Мак-Магон хотел выяснить, как же это возможно, если наша работа так похожа на расшифровку. Он видел Повелителя Мух. Разве можно неправильно расшифровать код и все же получить такие поразительные результаты? Разве отрывок перевода, каковым является Повелитель Мух, может быть совершенно ошибочным?
– Может, – ответил я. – Если б мы переслали по телеграфу генотип человека, а получатель смог бы на основе этого текста изготовить только лейкоциты, то он имел бы что-то вроде амеб и множество неиспользованной информации. Нельзя утверждать, что тот, кто синтезирует лейкоциты на основе генотипа человека, правильно прочитал сообщение.
– Так велика разница?
– Да.

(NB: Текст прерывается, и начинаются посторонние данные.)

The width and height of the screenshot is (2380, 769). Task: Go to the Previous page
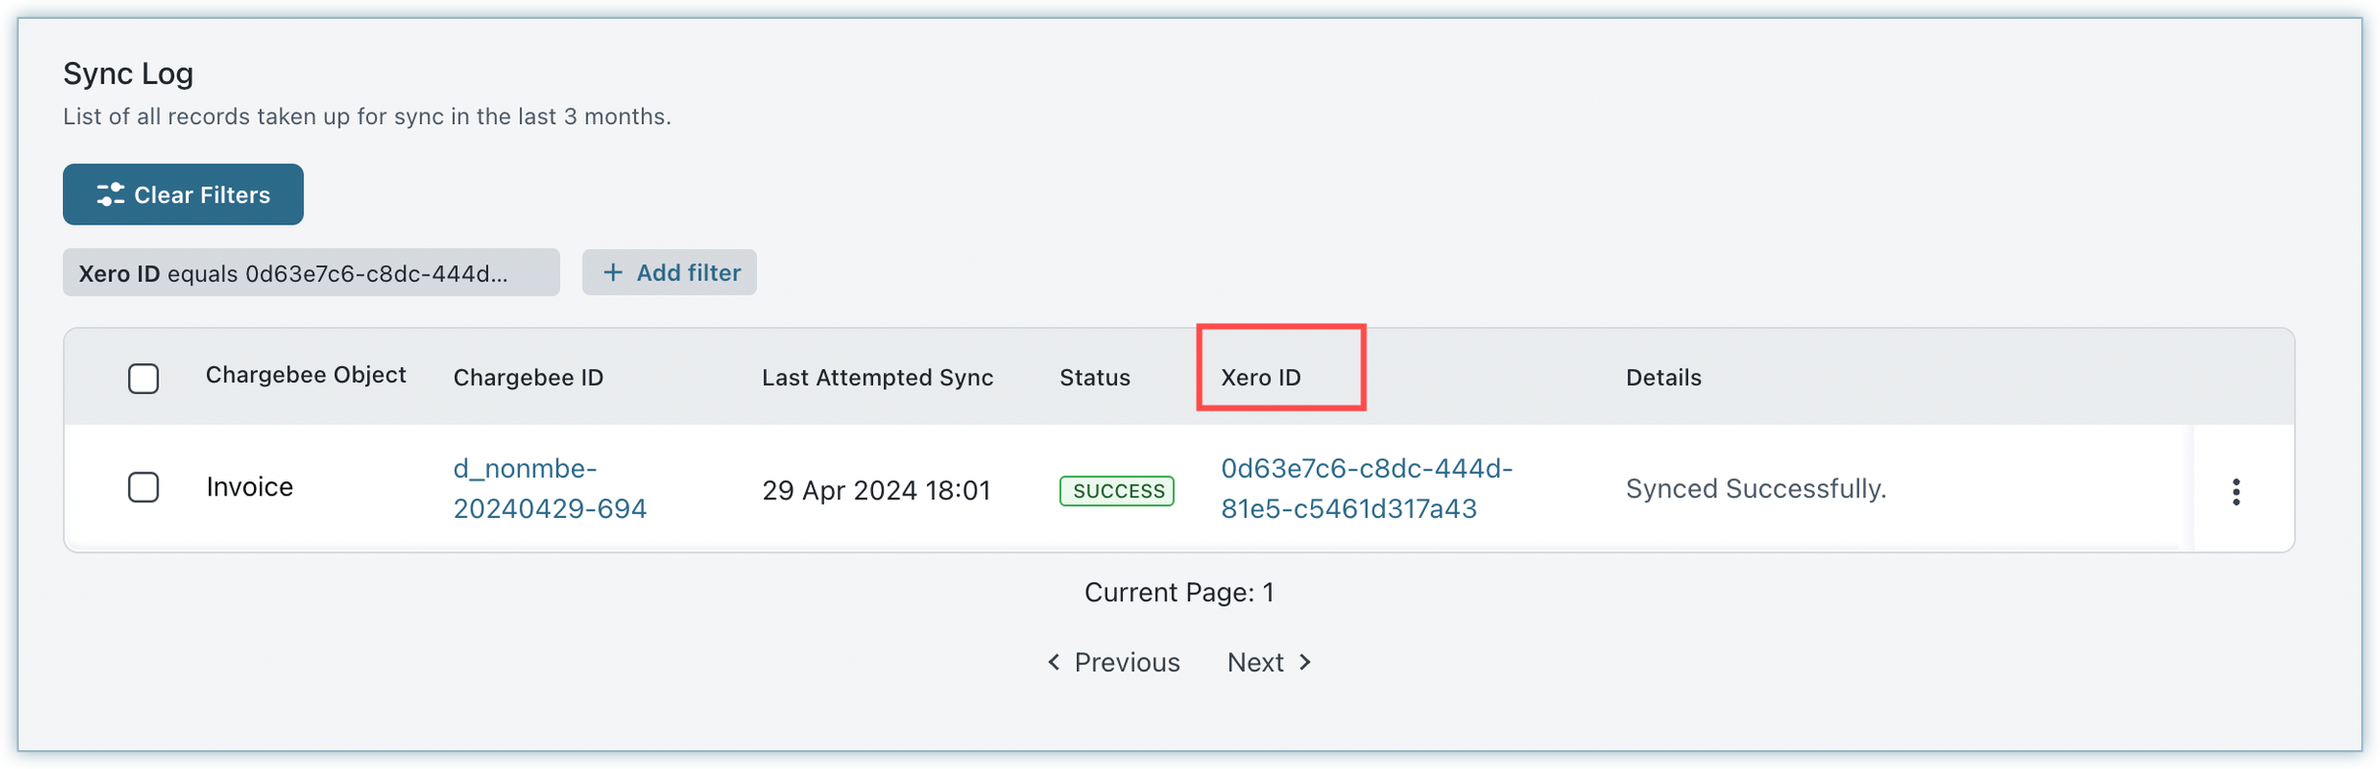tap(1126, 662)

Мы использовали от двух до четырех процентов всей информации сигнала, но и это еще не все, – потому что и эти немногие проценты могут состоять, скажем, на одну треть из наших же домыслов, из того, что мы сами вложили в перевод на основе наших познаний в стереохимии, физике и так далее. Если бы человеческий генотип расшифровали на таком же низком уровне, то и лейкоцитов не удалось бы получить. В лучшем случае, создали бы что-нибудь вроде мертвой белковой взвеси, не больше. Впрочем, я думаю, что провести такие эксперименты на человеческом генотипе, который уже расшифрован процентов на семьдесят, было бы для нас необычайно поучительно. Но у нас на это нет ни времени, ни денег.